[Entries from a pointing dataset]

--------

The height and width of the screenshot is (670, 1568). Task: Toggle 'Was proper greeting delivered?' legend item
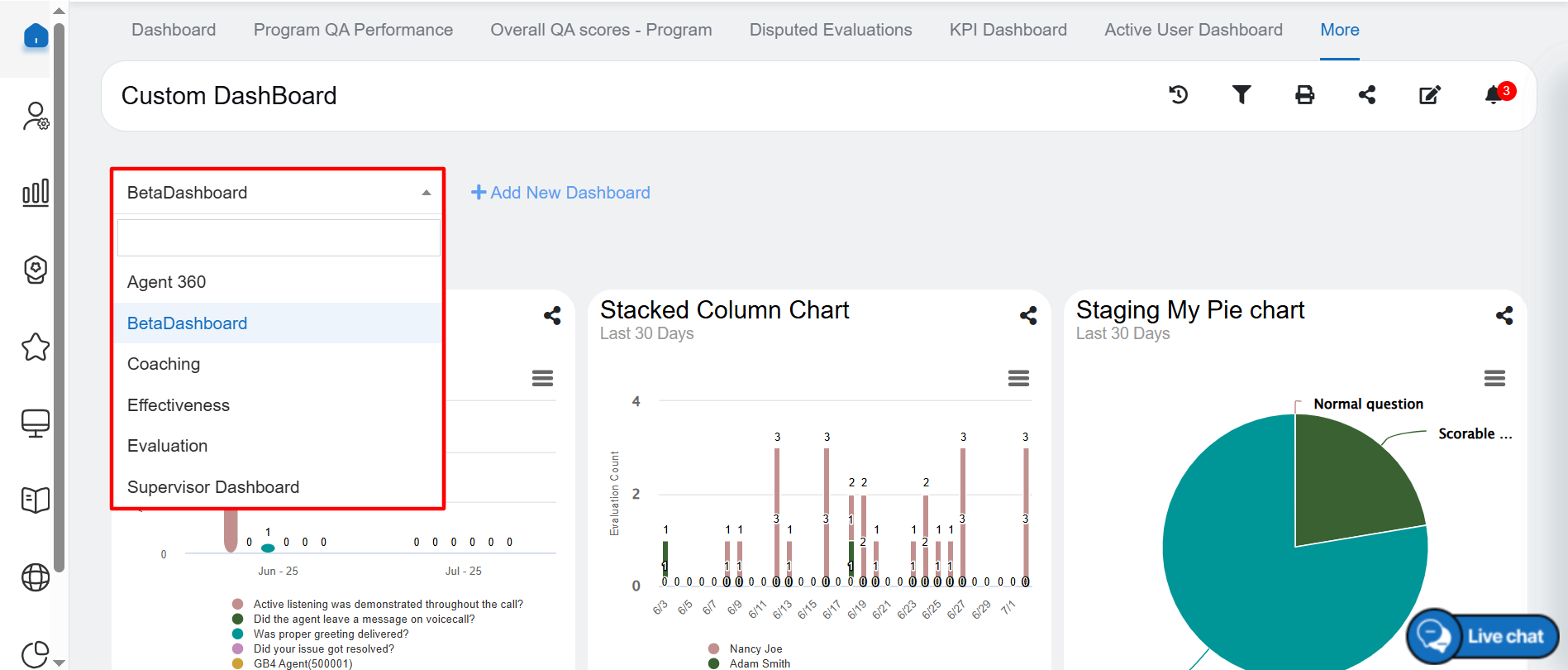tap(330, 634)
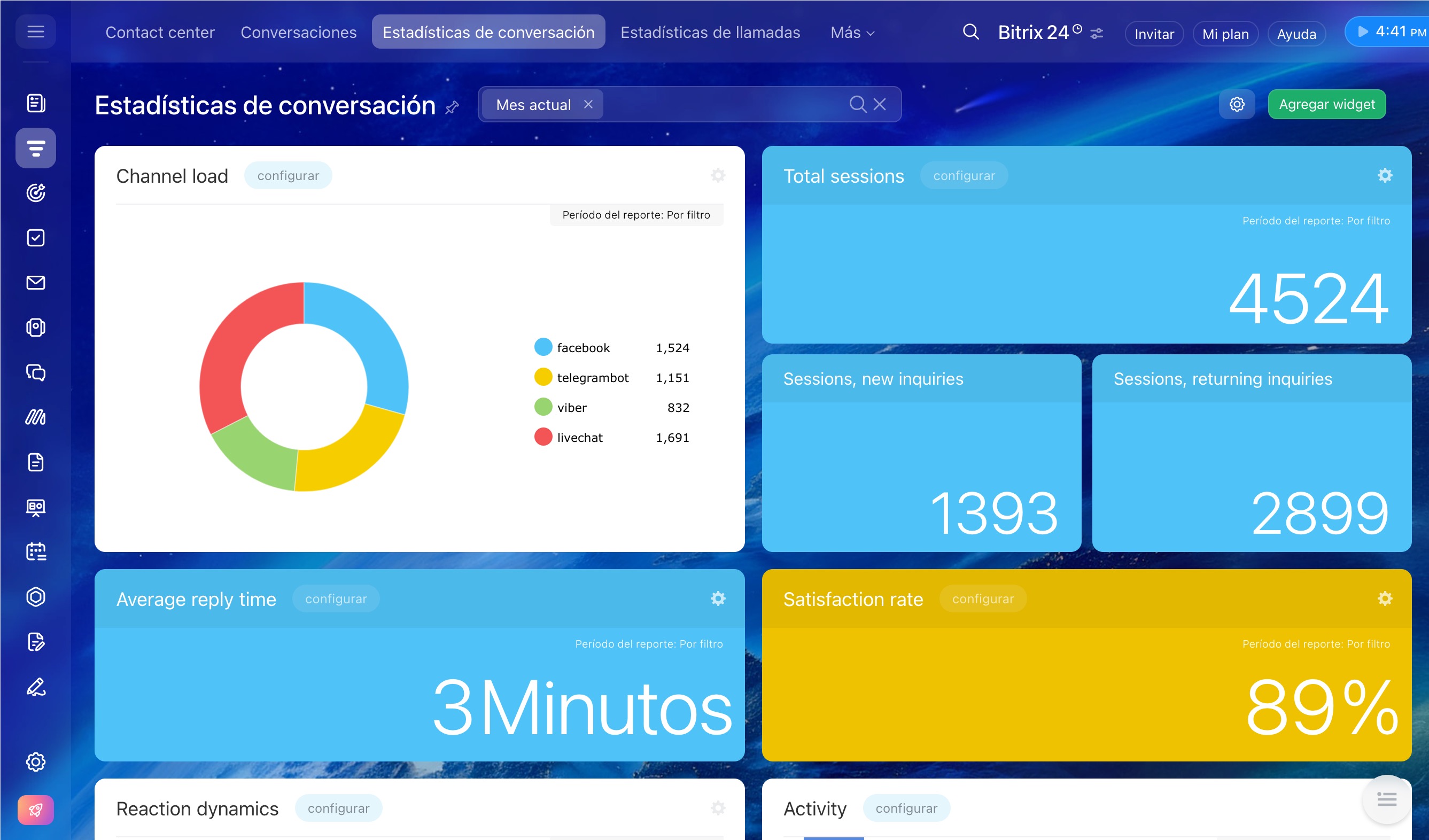
Task: Open sidebar settings gear icon
Action: 36,762
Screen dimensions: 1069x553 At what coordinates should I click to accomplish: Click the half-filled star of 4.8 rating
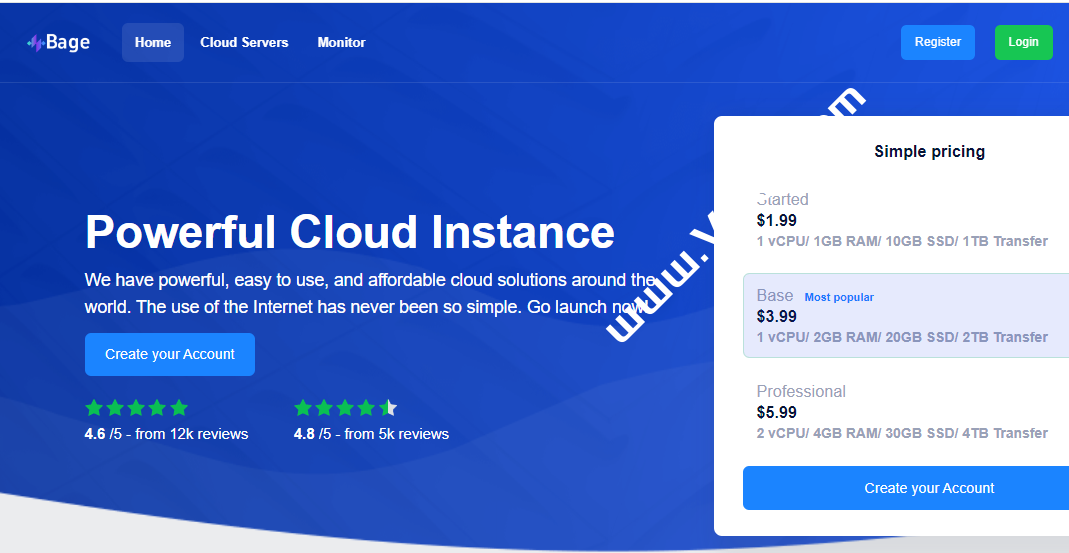388,408
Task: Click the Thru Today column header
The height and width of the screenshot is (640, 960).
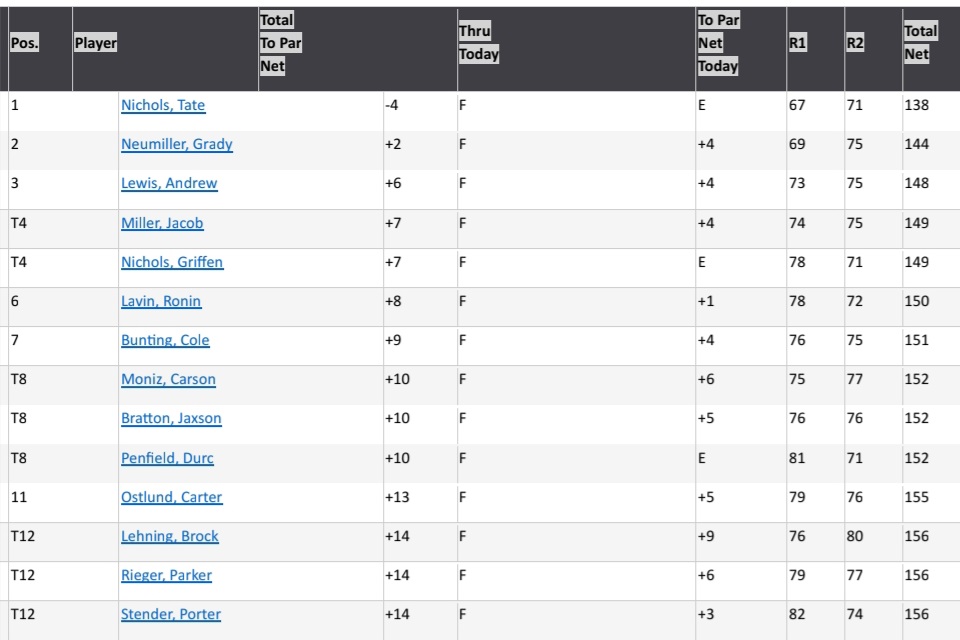Action: pos(478,44)
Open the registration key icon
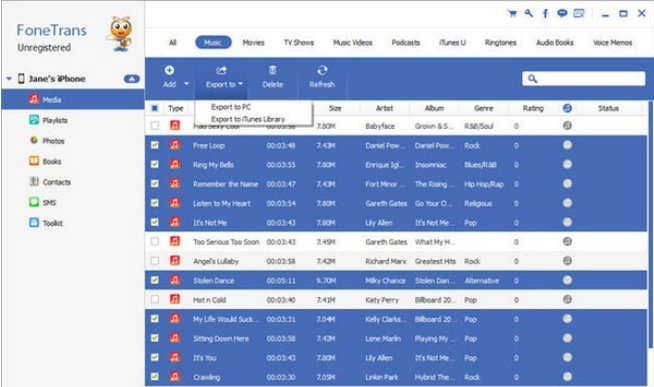This screenshot has height=387, width=654. click(x=529, y=13)
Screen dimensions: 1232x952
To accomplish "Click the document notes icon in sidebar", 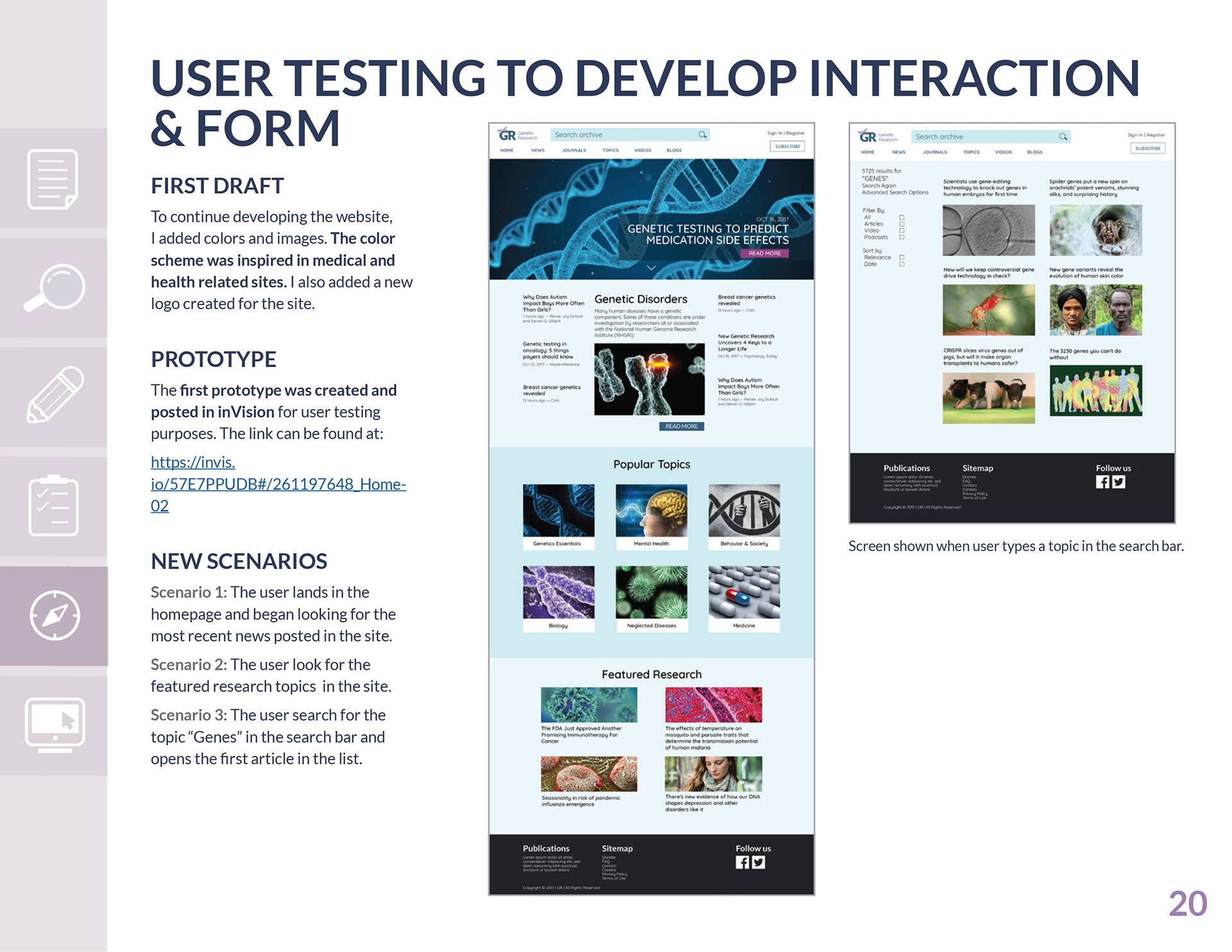I will tap(53, 179).
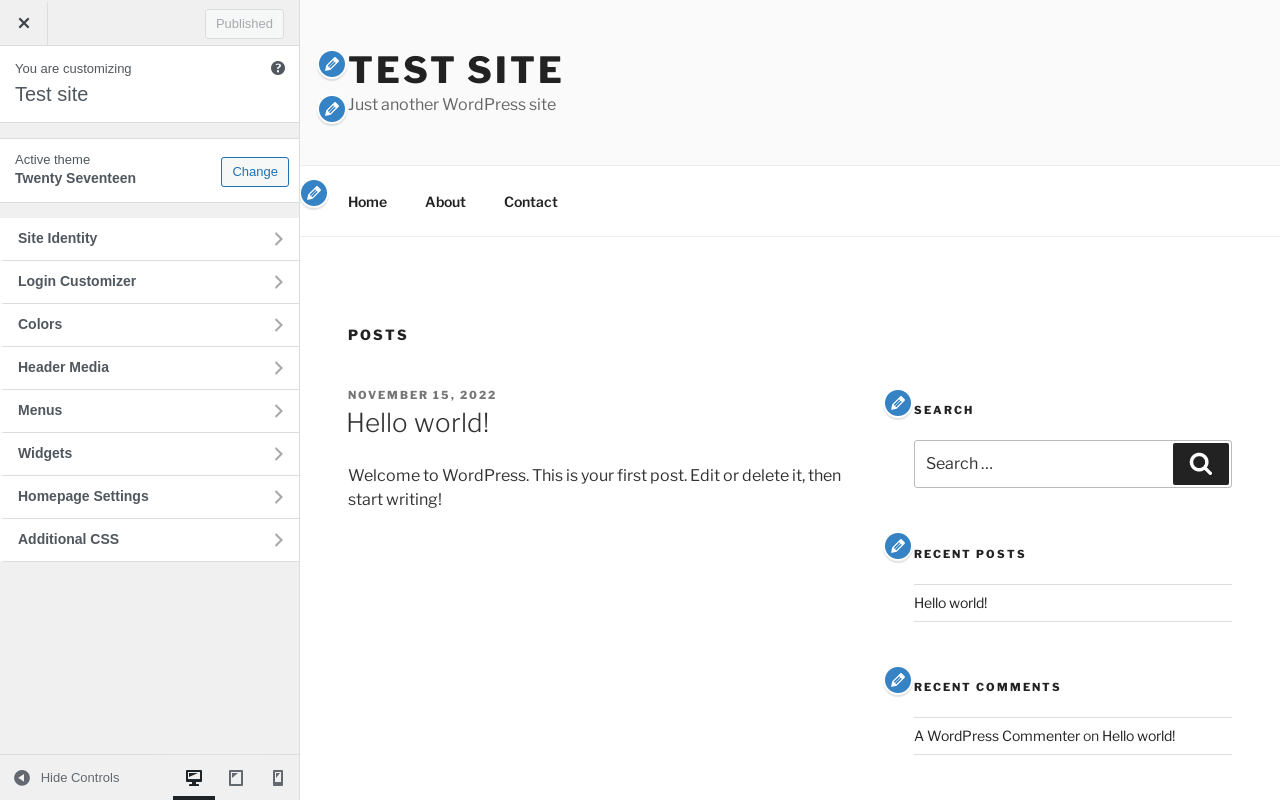Expand the Widgets panel
The height and width of the screenshot is (800, 1280).
[150, 454]
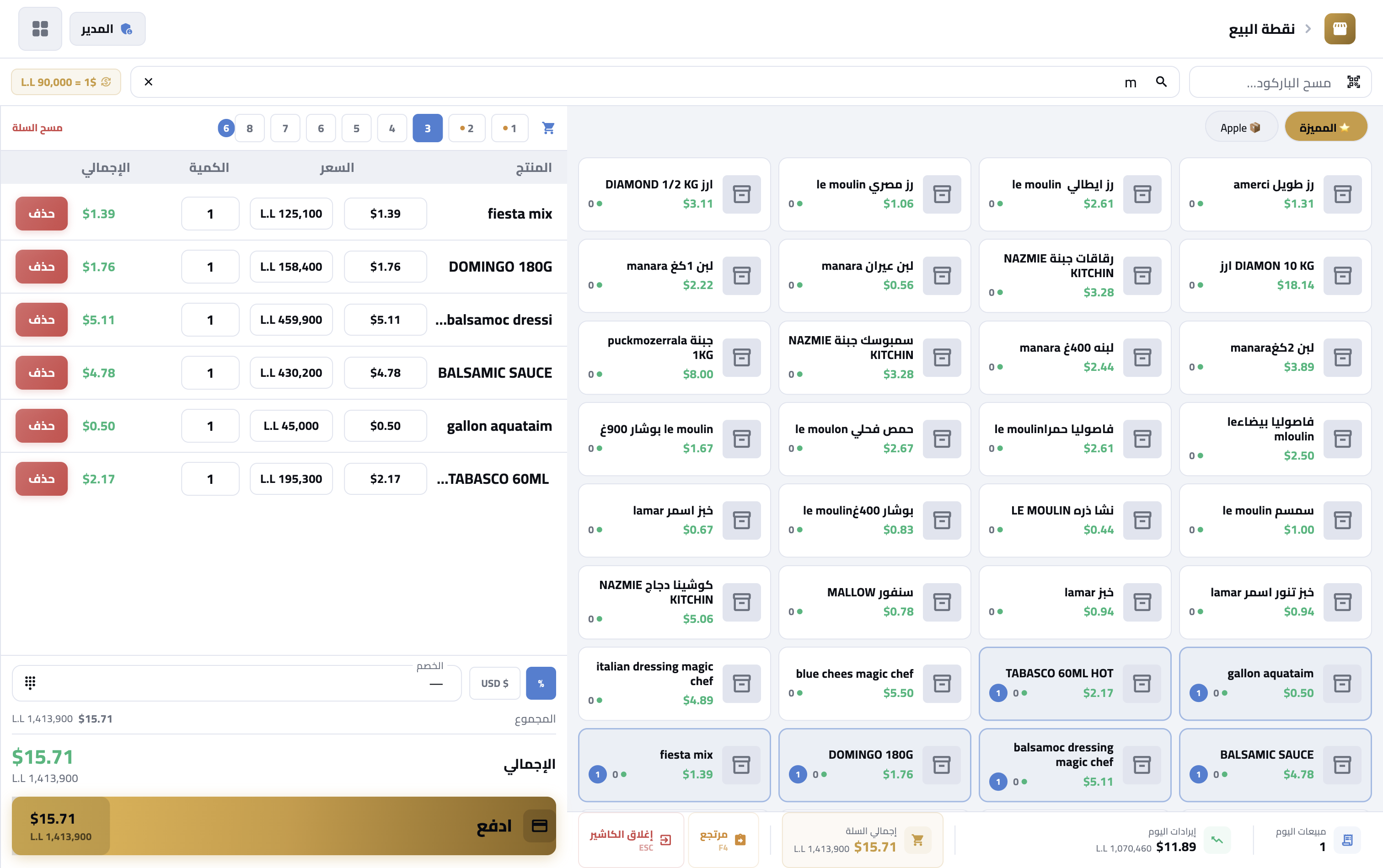The width and height of the screenshot is (1383, 868).
Task: Click the fiesta mix quantity field
Action: [210, 214]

--------

**What to work on**
Please copy the entries above word for word, starting with the first line and going on through the line that contains "Action: 36,762". Leave the pictures out of your copy.

**Exercise solution**
The height and width of the screenshot is (670, 1568). Task: Toggle 'Was proper greeting delivered?' legend item
tap(330, 634)
Task: Open sidebar settings gear icon
Action: 36,762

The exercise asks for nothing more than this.